● Items from a dataset:
┌──

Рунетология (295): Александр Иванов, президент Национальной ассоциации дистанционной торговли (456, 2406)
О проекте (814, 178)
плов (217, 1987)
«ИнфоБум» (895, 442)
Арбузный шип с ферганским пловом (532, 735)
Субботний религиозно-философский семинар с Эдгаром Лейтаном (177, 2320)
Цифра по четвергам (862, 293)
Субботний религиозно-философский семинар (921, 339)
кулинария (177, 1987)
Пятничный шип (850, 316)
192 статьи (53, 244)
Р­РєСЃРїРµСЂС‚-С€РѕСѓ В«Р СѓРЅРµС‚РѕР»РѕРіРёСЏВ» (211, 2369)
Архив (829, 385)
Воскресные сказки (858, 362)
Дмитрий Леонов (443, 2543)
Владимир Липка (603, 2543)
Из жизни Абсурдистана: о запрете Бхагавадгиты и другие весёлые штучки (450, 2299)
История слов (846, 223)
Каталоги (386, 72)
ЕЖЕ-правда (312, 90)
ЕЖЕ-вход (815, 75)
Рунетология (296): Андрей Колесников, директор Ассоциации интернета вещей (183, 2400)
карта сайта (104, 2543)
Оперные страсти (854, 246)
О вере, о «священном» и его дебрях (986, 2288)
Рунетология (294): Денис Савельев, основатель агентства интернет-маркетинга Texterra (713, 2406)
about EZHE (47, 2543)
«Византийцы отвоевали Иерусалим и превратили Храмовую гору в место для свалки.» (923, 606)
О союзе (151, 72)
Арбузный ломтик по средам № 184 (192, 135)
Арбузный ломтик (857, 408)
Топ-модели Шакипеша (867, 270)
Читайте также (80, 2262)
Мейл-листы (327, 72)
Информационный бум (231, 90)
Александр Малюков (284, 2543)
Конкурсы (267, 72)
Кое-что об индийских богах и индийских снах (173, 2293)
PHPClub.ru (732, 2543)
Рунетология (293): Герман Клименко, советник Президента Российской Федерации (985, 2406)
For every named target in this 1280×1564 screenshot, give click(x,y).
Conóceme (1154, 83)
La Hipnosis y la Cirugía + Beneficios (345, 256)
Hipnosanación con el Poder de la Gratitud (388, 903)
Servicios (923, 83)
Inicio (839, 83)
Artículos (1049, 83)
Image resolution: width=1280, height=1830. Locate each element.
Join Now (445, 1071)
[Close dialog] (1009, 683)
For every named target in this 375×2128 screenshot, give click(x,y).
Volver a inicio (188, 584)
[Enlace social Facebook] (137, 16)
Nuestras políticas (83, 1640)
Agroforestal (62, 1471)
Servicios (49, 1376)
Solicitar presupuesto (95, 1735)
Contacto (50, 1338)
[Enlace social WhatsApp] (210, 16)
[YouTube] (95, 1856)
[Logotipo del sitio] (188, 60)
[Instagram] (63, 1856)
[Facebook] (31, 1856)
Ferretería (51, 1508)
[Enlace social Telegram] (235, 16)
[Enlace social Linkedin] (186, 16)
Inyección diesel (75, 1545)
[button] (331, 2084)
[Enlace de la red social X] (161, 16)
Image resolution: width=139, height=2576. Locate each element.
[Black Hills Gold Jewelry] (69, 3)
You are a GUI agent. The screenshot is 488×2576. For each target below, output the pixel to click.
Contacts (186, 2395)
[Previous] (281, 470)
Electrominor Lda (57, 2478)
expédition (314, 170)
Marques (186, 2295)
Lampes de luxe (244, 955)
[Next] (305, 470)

└──

How many lines of the entries contain the word "Субботний"? Only the number is wanted.

2